Since it is necessary to provide sufficient lateral traction on the patella to keep it out of the way when milling the tibial plateau, a temporary release of the tibial tuberosity or a ‘quadriceps snip’ may be required in very rare instances. To control for unwanted leg micro-movements during robotic surgery, rigid bodies with reflective spheres are firmly attached to the frame. The passive markers are constantly monitored by an infrared camera system, which will automatically shut off the robot in the event of excessive motion.). 

After registration of the fiducial markers, robotic milling is started by the surgeon. As a safety measure, the surgeon must constantly depress the robot button on a sterile remote control, to maintain the cutting action. The cutting tool is equipped with internal water-cooling and irrigation. A splash-guard helps to keep the operative field and reflective spheres dry and clean. Milling heads are changed during the procedure depending on the type of cut to be made.  Varying with the size of the implant and bone density, the entire milling procedure takes approximately 18 minutes. If required, it is possible to revert to conventional manual technique at any point during surgery.

The resulting bone surfaces are accurately shaped and smooth. After the fixation frame and pins are removed, soft tissues are balanced in the classic technique, according to the preoperative plan. The components of the implant are then inserted.

First clinical results - After a developmental phase in 1999 and a series of successful experiments on phantoms and cadaver bones, a prospective clinical study was started in March 2000 at the Kassel Orthopaedic Clinic.

◆ ◆ ◆ ◆ ◆

*Problem to work on*
Continue the passage on robotic knee surgery, starting after its last sentence. You won't need the material.

◆ ◆ ◆ ◆ ◆

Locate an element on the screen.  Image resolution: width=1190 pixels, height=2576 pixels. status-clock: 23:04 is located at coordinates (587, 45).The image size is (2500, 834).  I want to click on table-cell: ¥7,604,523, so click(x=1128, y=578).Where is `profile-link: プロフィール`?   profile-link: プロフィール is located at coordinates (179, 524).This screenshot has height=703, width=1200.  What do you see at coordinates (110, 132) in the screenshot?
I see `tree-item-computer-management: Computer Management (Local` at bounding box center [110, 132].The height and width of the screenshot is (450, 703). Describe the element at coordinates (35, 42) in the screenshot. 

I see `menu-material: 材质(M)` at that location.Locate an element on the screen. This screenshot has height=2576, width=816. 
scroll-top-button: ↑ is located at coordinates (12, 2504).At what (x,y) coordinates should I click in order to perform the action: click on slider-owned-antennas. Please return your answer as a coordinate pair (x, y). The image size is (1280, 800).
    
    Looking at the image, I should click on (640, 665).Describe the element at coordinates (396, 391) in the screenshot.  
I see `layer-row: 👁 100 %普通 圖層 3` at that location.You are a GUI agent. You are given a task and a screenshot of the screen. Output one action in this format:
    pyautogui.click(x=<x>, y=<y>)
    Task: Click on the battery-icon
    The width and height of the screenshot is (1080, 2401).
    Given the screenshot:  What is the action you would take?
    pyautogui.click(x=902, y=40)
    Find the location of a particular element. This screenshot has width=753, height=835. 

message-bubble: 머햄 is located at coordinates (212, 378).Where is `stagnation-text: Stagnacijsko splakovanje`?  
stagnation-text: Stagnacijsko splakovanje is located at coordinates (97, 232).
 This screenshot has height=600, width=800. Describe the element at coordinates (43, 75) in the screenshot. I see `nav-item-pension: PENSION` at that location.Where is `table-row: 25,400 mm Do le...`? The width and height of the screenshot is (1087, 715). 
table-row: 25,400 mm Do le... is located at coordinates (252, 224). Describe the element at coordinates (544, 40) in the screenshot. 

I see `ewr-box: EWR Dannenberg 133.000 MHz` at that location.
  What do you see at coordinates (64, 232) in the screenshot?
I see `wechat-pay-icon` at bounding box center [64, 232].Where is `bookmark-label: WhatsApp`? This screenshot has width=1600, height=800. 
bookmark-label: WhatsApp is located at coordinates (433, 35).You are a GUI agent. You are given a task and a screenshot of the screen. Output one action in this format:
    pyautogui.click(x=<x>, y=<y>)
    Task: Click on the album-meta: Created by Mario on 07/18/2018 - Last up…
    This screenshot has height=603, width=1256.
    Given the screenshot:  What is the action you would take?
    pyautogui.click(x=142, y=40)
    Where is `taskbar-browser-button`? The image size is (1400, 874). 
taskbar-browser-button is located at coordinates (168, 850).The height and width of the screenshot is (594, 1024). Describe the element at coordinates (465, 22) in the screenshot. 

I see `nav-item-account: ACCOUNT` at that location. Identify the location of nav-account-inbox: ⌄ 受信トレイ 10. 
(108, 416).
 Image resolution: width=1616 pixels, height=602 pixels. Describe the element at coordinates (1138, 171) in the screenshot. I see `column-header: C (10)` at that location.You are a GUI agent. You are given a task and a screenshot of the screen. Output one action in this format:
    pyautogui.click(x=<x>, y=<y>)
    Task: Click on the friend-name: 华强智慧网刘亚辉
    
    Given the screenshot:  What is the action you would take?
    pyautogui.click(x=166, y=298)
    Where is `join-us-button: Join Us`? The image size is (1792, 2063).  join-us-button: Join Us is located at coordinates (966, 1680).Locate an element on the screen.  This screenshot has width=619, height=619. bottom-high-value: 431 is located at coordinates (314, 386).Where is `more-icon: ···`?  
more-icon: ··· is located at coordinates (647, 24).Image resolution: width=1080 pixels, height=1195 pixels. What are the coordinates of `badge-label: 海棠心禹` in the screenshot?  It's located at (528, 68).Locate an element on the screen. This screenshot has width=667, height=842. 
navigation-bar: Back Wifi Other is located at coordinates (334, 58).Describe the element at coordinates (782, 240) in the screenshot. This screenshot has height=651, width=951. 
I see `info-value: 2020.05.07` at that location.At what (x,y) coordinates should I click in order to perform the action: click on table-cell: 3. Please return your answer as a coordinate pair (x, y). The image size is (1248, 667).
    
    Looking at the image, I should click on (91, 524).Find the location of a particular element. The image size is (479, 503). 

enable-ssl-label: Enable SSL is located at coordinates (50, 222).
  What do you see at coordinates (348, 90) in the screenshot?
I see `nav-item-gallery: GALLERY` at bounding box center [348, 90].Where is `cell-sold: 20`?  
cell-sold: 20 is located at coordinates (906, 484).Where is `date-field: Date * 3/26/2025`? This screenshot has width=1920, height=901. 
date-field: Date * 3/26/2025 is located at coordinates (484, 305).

◆ ◆ ◆ ◆ ◆

*Answer for this exercise*
The first clinical robot-assisted TKR was performed on 27 March 2000. Since then, 70 robot-assisted TKR’s have been performed in 69 patients (48 women, 21 men). One female patient received simultaneous, bilateral TKR. The average age in the robotic group was 66 years (46-87 years). The manually operated historic control group consisted of 52 patients (40 women, 12 men) - average age 68 years (48-82). The indication for TKR was idiopathic gonarthrosis in all cases. The LC Search Evolution knee-system (Aesculap, Tuttlingen, Germany) was used for all patients in the robotic group, because this was the first knee implant system geometry that was loaded into the planning software. All patients in the historic manual control group received NexGen (Zimmer Inc, Warsaw, Indiana, USA) implants.

All complications during surgery and in the postoperative course were recorded. Patients were scored before and after surgery according to the Knee Society Score.
Before and two weeks after surgery, standing long-leg anteroposterior roentgenograms were taken of all patients to control for correct alignment. The mechanical leg axis was measured on these X-ray films and directly compared to the preoperative plan.
Data were statistically analysed by using a two-tailed Student’s t-test. Statistical significance was assumed at a p-value smaller than 0.01.

We can foresee that surgical robots and navigational systems will be combined in the future. This approach would use the full potential of both computer-assisted systems.